運営方針
趣 旨
農業を取り巻く環境は年々厳しくなっています。高齢化と担い手不足による急速な生産者数の減少、気象変動を原因とした栽培環境の変化など産地が抱える課題に加えて、消費においても人口減少に伴う競争の激化、高齢化や少子化、販売チャンネルの多様化など販売環境も大きくかつ速く変化しています。この中で農業者が生き残っていくために必要なことは、栽培環境と販売環境の変化に対応する能力を高める事しかなく、「安定して作れること、出荷できること」が可能な農業技術を開発し習得することは最優先課題であります。
「土づくり」は多くの農業者が栽培において重要な要素と認識していますが、農業技術として確立されたものは全くと言ってありません。「土づくり」の定義すら明確な共通認識がないのが現状です。研究会は、唯一実践されてきた土壌物理性を切り口にした農業技術開発を軸に「土づくり」を科学的にとらえて、多くの農業者が再現可能な農業技術として理解し、実践できるようなるための場になります。また、「土づくり」は、栽培品目や販売先の違いに関係なく露地栽培(施設土耕栽培を含む)において共通する基礎技術であり、その点で多くの農業者が開発した農業技術を活用することが可能であります。

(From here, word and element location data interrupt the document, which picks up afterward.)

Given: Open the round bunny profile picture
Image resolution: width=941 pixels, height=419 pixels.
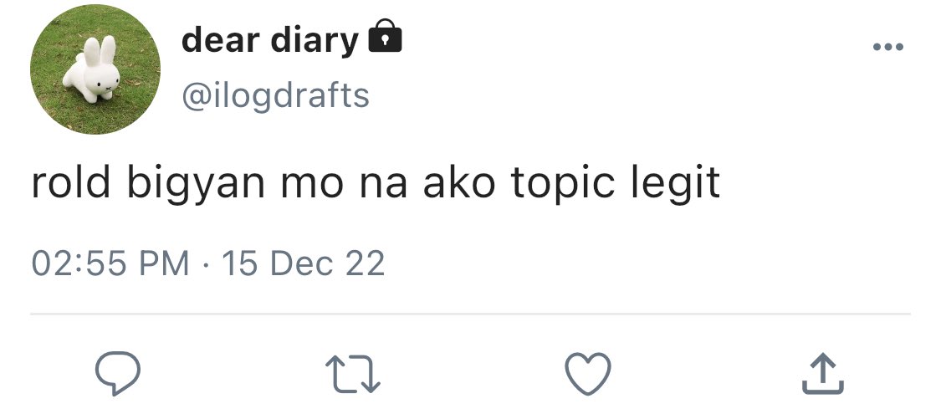Looking at the screenshot, I should [95, 69].
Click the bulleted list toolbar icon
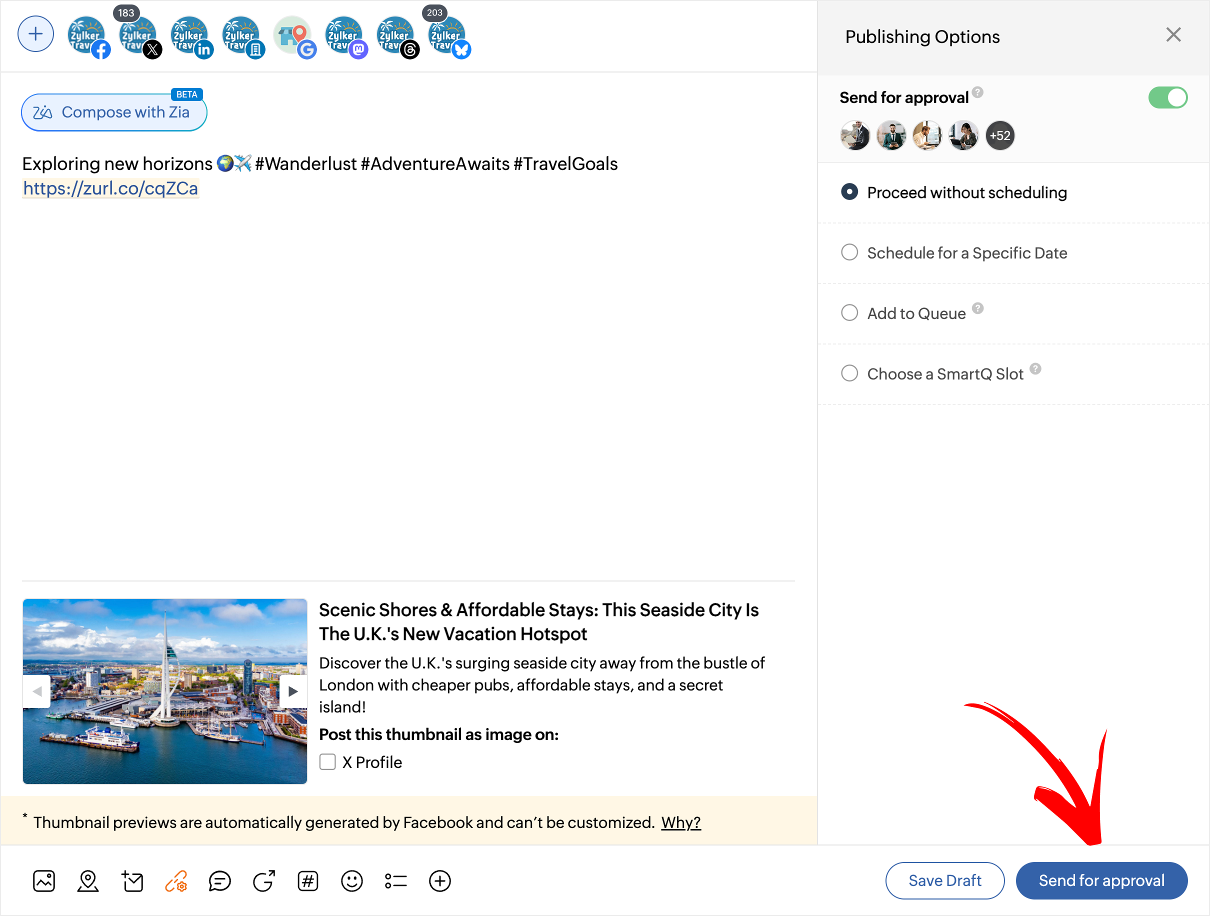This screenshot has height=916, width=1210. (395, 881)
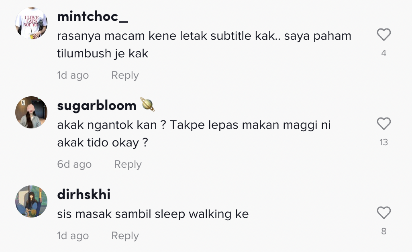Click the 1d ago timestamp under mintchoc_
The image size is (412, 252).
73,75
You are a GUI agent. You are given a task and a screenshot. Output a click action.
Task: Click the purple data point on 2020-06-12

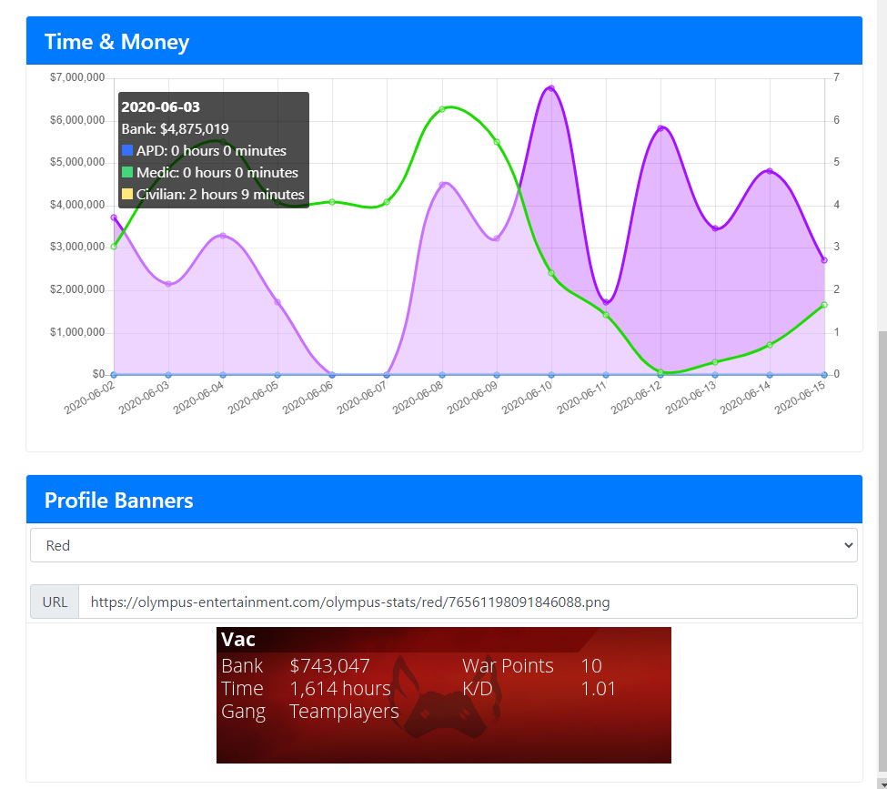[x=660, y=128]
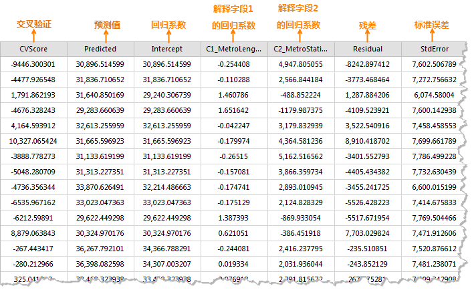Click Predicted cell 33,870.626491
Screen dimensions: 472x290
tap(100, 187)
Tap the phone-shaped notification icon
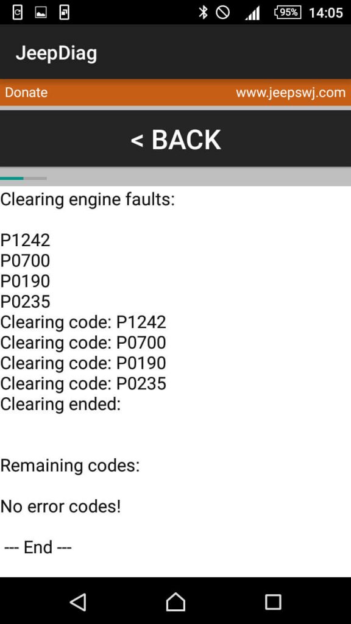 [63, 11]
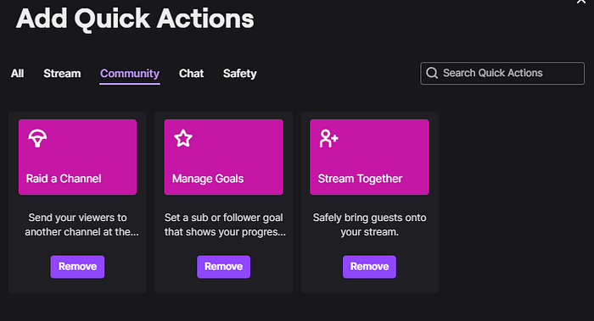594x321 pixels.
Task: Remove the Raid a Channel action
Action: point(77,267)
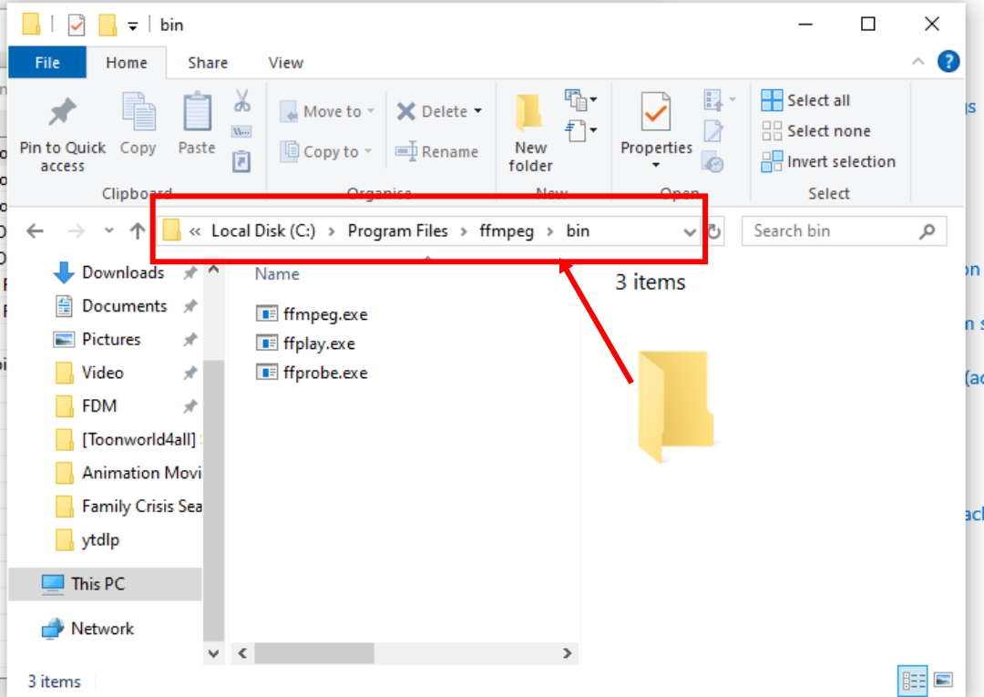Click Invert selection in ribbon
The width and height of the screenshot is (984, 697).
(x=829, y=162)

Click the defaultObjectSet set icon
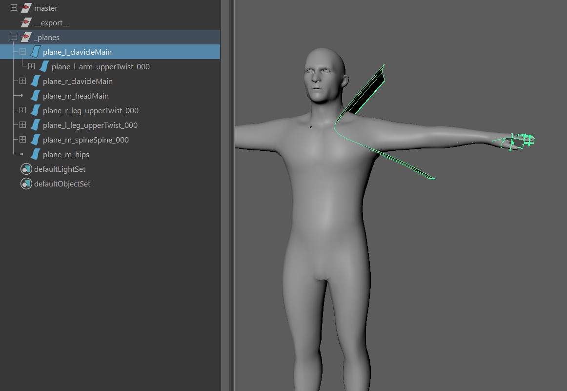coord(26,184)
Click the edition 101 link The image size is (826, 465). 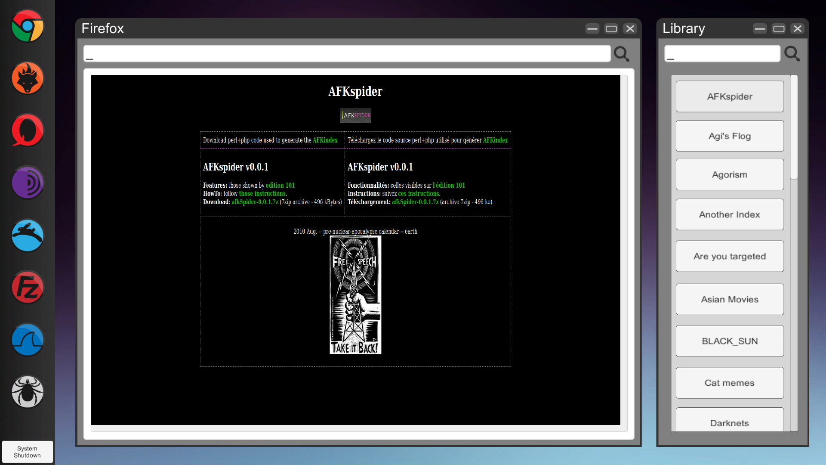[280, 185]
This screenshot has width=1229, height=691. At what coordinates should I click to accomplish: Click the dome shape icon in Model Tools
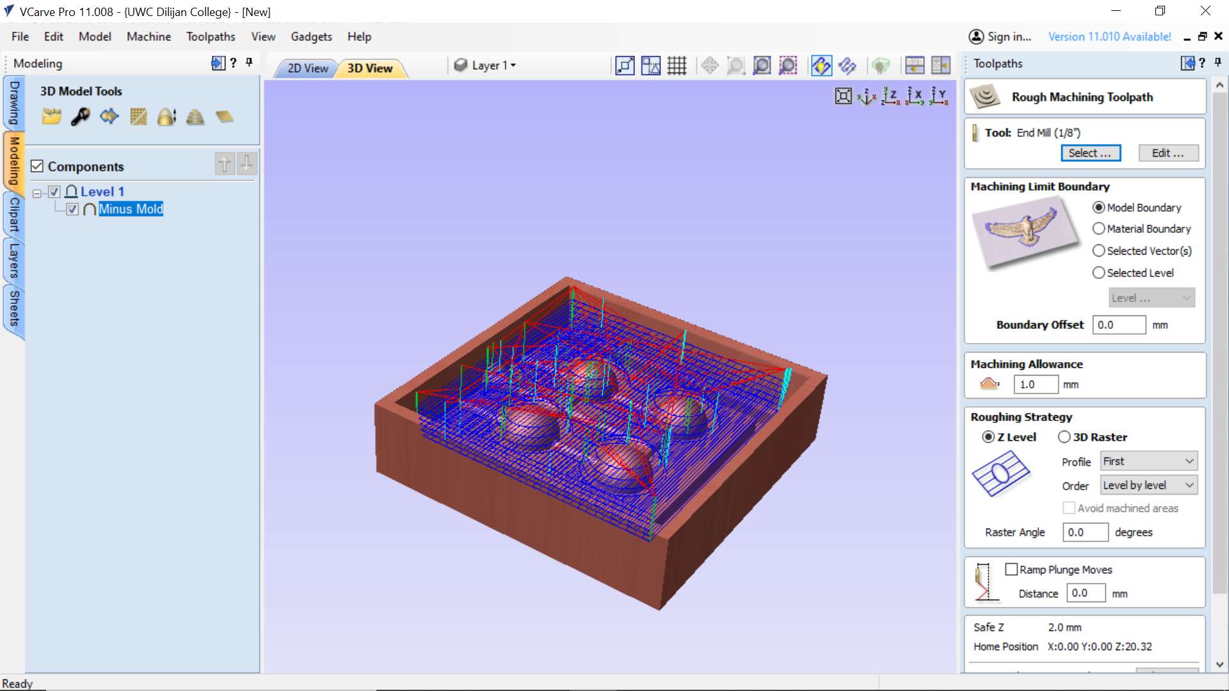coord(166,117)
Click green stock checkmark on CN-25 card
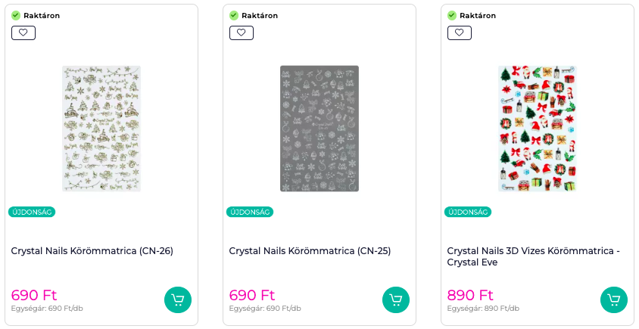 pyautogui.click(x=234, y=15)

本当に有効な農業技術は、開発者の経験や勘、試行錯誤をもとに培われてきましたが、長い年月がかかることや本人と一部の人だけが実践できるという点で、固有の技術に留まっているのが現状です。今後、起こるであろう変化のスピードや大きさに対応するためには、出来る限り短期間で多くの農業者が実践できる技術にブレークダウンする必要があります。そのためには、同じ課題を「集団知」によって答えを導き出す仕組みを作る必要があります。
設立に至るまでの経過
土壌物理性を切り口にした農業技術開発は10年以上の実績がありますが、企業が非公開で取り組むケースがほとんどのため、一般的な手法として評価されることはほとんどありませんでした。
しかし、データから導き出される解析結果は明確で、気象など不確定な要素が絡み合う農業において、唯一、工程管理ができて成果に結びつく指標として有望であることは間違いありません。一方、今まで企業との取り組みが中心であった一番の理由は、実証プログラム構築、データ収集、解析といった技術開発コストが年間数百万以上かかることでありました。
そこで、多くの農業者が参加することで各人の技術開発コスト負担を抑える仕組みと開発された農業技術をプールし、多くの農業者が利用できる仕組みを併せ持つ組織を研究会として設立するに至りました。
なお、幸いなことにカルビーポテト株式会社で実施された土壌物理性を切り口とした農業技術開発については、同社が発行している専門誌「ポテカル」の2004年11月号から2006年9月号にわたって詳細な内容や成果、今後の可能性について明記してあります。一読されれば日本の農業技術開発において、イノベーションを起こすことができる余地が十分残されていることを実感して頂けます。